Please repeat the data from its first line through the line containing "click(x=1688, y=64)", swapping "Checkbox" for "Radio button" and leaving everything else unchanged.
※ ※ ※
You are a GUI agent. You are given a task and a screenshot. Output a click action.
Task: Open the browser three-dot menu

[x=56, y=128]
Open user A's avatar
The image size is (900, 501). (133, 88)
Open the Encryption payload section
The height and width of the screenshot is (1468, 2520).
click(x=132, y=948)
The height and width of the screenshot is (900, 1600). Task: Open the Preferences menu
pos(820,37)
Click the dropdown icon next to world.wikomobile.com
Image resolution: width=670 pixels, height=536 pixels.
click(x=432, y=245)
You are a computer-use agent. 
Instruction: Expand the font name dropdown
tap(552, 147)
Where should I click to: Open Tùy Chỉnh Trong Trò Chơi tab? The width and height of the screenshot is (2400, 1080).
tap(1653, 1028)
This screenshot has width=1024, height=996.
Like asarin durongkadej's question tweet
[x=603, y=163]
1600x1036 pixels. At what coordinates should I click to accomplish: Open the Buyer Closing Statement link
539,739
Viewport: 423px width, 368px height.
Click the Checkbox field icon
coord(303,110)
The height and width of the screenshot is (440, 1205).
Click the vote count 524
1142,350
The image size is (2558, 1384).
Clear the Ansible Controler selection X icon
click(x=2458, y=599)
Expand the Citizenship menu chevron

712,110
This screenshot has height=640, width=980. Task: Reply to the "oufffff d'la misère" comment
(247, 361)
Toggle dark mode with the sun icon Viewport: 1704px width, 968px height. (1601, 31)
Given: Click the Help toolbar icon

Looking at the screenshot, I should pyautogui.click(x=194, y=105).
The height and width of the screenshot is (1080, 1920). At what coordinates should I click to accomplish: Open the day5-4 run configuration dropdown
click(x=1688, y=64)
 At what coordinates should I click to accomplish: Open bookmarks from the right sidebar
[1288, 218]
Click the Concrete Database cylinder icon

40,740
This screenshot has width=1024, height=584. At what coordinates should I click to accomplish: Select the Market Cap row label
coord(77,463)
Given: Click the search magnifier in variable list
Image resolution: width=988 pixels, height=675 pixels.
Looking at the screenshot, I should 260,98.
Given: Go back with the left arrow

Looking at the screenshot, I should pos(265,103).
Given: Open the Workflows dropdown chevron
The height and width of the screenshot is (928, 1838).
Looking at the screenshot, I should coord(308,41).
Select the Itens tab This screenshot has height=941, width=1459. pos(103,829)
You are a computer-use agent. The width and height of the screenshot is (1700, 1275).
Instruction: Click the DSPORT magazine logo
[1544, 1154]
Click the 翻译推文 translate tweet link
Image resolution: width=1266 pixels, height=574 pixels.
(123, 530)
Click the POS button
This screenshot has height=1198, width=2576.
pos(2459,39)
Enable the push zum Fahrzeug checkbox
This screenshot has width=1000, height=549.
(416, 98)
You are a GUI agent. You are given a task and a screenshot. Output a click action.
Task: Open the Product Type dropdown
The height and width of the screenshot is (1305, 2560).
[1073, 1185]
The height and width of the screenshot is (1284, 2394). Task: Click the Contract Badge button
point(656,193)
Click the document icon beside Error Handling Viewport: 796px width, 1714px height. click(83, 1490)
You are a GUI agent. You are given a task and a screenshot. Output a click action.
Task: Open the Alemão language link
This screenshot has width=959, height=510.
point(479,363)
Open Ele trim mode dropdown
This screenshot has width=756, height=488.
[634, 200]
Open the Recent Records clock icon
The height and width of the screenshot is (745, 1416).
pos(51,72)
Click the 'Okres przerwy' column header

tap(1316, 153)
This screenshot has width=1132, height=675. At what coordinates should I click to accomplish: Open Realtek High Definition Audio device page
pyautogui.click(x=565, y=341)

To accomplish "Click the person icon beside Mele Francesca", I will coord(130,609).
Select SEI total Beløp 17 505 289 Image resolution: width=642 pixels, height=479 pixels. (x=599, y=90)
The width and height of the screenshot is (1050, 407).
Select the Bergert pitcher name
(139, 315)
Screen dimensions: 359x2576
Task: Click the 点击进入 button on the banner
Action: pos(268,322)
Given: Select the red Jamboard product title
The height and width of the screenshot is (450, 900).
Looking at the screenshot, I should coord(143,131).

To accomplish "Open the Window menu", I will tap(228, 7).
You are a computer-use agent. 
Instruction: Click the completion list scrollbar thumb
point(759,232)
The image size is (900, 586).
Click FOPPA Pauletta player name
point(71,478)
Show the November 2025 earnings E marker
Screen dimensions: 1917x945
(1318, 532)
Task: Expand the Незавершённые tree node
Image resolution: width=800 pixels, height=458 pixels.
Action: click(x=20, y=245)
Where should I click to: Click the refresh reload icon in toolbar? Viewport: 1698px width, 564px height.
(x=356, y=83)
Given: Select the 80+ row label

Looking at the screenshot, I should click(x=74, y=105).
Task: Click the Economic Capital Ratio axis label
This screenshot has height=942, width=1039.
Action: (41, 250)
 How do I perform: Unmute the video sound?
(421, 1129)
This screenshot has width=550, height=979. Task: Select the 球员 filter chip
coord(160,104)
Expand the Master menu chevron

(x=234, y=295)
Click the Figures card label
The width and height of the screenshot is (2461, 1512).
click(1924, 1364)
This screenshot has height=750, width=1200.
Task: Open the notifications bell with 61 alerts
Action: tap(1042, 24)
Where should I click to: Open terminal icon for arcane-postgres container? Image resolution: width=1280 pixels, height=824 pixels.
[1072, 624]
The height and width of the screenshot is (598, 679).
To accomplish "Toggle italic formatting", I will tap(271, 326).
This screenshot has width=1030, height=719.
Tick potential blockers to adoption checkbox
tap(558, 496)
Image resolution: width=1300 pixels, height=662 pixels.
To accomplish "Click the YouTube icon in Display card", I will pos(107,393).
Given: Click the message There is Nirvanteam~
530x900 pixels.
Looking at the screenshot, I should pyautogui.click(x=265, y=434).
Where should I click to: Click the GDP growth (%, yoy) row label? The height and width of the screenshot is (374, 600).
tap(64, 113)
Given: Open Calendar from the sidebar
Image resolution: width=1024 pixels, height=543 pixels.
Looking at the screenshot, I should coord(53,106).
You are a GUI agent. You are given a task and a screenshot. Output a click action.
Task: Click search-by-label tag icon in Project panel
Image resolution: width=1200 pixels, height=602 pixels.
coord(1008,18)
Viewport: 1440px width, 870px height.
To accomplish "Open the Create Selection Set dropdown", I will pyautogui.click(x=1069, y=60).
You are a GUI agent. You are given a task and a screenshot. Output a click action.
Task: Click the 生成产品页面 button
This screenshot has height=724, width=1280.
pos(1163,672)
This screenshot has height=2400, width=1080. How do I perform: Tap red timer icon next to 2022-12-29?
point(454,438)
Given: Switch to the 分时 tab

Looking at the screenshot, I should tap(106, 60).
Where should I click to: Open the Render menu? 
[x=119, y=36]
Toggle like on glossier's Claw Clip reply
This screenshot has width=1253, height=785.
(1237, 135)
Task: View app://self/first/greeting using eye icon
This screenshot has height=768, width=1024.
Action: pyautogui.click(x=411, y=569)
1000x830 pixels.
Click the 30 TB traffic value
※ ※ ※
» Full answer
You are a GUI agent. You are given a task and a screenshot. Output a click action.
Task: Open the browser three-dot menu

[x=56, y=128]
Open user A's avatar
The image size is (900, 501). (133, 88)
Open the Encryption payload section
The height and width of the screenshot is (1468, 2520).
click(x=132, y=948)
The height and width of the screenshot is (900, 1600). Task: Open the Preferences menu
pos(820,37)
Click the dropdown icon next to world.wikomobile.com
Image resolution: width=670 pixels, height=536 pixels.
click(x=432, y=245)
You are a computer-use agent. 
Instruction: Expand the font name dropdown
tap(552, 147)
Where should I click to: Open Tùy Chỉnh Trong Trò Chơi tab? The width and height of the screenshot is (2400, 1080).
tap(1653, 1028)
This screenshot has width=1024, height=996.
Like asarin durongkadej's question tweet
[x=603, y=163]
1600x1036 pixels. At what coordinates should I click to accomplish: Open the Buyer Closing Statement link
539,739
Viewport: 423px width, 368px height.
Click the Radio button field icon
coord(303,110)
The height and width of the screenshot is (440, 1205).
Click the vote count 524
1142,350
The image size is (2558, 1384).
Clear the Ansible Controler selection X icon
click(x=2458, y=599)
Expand the Citizenship menu chevron

712,110
This screenshot has height=640, width=980. Task: Reply to the "oufffff d'la misère" comment
(247, 361)
Toggle dark mode with the sun icon Viewport: 1704px width, 968px height. (1601, 31)
Given: Click the Help toolbar icon

Looking at the screenshot, I should pyautogui.click(x=194, y=105).
The height and width of the screenshot is (1080, 1920). At what coordinates should I click to accomplish: Open the day5-4 run configuration dropdown
click(x=1688, y=64)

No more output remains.